▶ [WORK INSTRUCTIONS]:
• A. In the dizziness text, write out the passage starting with "I get headaches" and going on through "feel better too.", and switch "lemon" to "lime".
• B. In the dizziness text, what condition did the aunt learn she has after a blood test at the hospital?
• C. Carry on the text about dizziness from the point where it stops.

I get headaches and dizziness during sinus infections. When it happens, first I make sure to drink more water. I always keep several bottles of vitamin water and electrolyte water in the fridge. Then I go outside in fresh air. Somehow oxygen helps dizziness and just makes me feel better. Smelling a lemon or an orange makes me feel better too.

If you are constantly dizzy though and these don't help, I suggest being checked out by a doctor. Dizziness can also be a sign of more serious neurological or metabolic conditions.

My aunt used be constantly dizzy and after having a blood test at the hospital, she found out she has hypoglycemia

. It's when blood sugar is always lower than normal. The doctor said that if she hadn't been diagnosed and treated, things could have gotten a lot worse. Hypoglycemia can apparently even lead to a coma if it's untreated. Dizziness is definitely a sign that something is off.
Post 3

@fify--I know how horrible inner ear related dizziness can be! I've had that problem in the past. I didn't know about ginger though, I would take the motion sickness pills from the pharmacy. Those stop the dizziness but the bad part is they also make you drowsy. I wish I had known about ginger supplements then.

▶ [INFORMATION GIVEN]:
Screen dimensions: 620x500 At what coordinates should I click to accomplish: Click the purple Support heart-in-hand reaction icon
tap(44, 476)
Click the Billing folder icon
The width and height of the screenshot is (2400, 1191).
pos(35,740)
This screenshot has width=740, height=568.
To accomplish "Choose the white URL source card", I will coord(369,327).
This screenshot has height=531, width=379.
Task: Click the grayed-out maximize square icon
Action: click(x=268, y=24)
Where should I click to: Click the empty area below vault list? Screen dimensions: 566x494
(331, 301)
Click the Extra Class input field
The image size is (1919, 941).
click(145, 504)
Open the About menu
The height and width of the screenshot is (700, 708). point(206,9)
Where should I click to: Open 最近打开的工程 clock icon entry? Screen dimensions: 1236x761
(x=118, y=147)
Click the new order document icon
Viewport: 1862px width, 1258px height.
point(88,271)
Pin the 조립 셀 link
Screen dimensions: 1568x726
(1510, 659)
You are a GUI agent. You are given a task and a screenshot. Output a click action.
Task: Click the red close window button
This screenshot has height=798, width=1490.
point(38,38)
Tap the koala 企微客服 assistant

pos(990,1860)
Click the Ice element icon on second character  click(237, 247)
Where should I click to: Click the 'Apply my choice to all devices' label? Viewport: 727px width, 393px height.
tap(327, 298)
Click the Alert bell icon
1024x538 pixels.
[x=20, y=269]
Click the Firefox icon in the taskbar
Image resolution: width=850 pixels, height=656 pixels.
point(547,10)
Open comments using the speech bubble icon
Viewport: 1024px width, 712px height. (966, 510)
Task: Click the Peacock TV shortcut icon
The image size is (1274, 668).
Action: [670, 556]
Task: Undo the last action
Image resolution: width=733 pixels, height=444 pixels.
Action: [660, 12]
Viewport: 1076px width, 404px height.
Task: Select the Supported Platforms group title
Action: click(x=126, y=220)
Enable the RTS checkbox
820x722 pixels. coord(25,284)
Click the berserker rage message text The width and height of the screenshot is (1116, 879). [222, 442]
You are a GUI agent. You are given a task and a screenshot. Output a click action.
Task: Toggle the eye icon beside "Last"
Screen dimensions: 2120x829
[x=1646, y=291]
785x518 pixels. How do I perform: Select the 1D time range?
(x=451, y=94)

▶ [RESULTS IN ORDER]:
• A.
I get headaches and dizziness during sinus infections. When it happens, first I make sure to drink more water. I always keep several bottles of vitamin water and electrolyte water in the fridge. Then I go outside in fresh air. Somehow oxygen helps dizziness and just makes me feel better. Smelling a lime or an orange makes me feel better too.

• B. Hypoglycemia.

• C.
I don't have constant dizziness but it happens at least four or five times a day. It only happens when I'm moving fast, like if I get up from my bed too quickly. Or if I sit and stand really fast. It's like the whole world is whirling, it's not a good feeling.

I've been worried about it but after reading this article, I guess it's pretty normal. I just have to learn to move more slowly.

Post 2

Ginger is really great for dizziness! I have a problem with my inner ear which gives me nausea and dizzy spells whenever I'm in a moving car or other transportation. It tends to get worse if I take an underground metro or a plane flight. I guess the change in pressure affects the pressure in my inner ear.

But ever since I've started taking ginger supplements and ginger candies, my dizziness and nausea has almost completely disappeared. I just buy the ginger capsules from the pharmacy. Ginger candies are available at natural food stores or online.

If I can't find either, I just mix some dry ginger powder in honey and add it to milk or apply on toast in the mornings.